◆ What is required ◆
Print verbatim the lines of the entries from the one containing "Click unplayed portion of the progress bar" to the last, inclusive, and no others.

::::::

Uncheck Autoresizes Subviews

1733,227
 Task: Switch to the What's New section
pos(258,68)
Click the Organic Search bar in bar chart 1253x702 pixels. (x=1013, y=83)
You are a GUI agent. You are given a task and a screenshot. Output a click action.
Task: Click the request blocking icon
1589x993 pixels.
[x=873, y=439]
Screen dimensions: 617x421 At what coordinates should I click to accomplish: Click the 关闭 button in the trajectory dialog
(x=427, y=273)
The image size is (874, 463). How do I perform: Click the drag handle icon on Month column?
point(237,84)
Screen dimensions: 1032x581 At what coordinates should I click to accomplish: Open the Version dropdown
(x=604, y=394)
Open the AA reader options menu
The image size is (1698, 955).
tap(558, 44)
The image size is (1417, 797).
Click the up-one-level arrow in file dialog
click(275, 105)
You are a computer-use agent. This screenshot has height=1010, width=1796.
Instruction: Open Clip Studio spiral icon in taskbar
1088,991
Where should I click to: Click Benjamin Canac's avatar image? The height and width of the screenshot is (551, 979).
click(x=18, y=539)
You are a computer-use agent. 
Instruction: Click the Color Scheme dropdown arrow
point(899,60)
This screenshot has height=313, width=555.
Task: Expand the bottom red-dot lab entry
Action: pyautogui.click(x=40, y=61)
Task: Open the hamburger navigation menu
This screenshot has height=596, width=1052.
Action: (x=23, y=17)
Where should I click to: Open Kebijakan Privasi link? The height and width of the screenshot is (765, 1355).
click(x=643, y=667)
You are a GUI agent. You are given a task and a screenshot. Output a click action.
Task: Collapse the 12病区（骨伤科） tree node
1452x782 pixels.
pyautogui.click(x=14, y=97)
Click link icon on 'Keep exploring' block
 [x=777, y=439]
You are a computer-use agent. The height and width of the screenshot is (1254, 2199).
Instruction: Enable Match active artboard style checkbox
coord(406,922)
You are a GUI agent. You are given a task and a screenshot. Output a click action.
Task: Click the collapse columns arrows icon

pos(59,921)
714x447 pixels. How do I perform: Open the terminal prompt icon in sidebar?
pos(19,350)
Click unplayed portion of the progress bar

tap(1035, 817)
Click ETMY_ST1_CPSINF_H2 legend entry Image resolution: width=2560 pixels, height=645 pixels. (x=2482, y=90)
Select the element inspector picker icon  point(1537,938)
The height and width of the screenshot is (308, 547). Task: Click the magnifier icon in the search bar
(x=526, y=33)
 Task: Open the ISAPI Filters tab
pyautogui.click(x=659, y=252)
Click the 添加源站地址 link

::::::

◆ Response ◆
Click unplayed portion of the progress bar

tap(1035, 817)
Click ETMY_ST1_CPSINF_H2 legend entry Image resolution: width=2560 pixels, height=645 pixels. (x=2482, y=90)
Select the element inspector picker icon  point(1537,938)
The height and width of the screenshot is (308, 547). Task: Click the magnifier icon in the search bar
(x=526, y=33)
 Task: Open the ISAPI Filters tab
pyautogui.click(x=659, y=252)
Click the 添加源站地址 link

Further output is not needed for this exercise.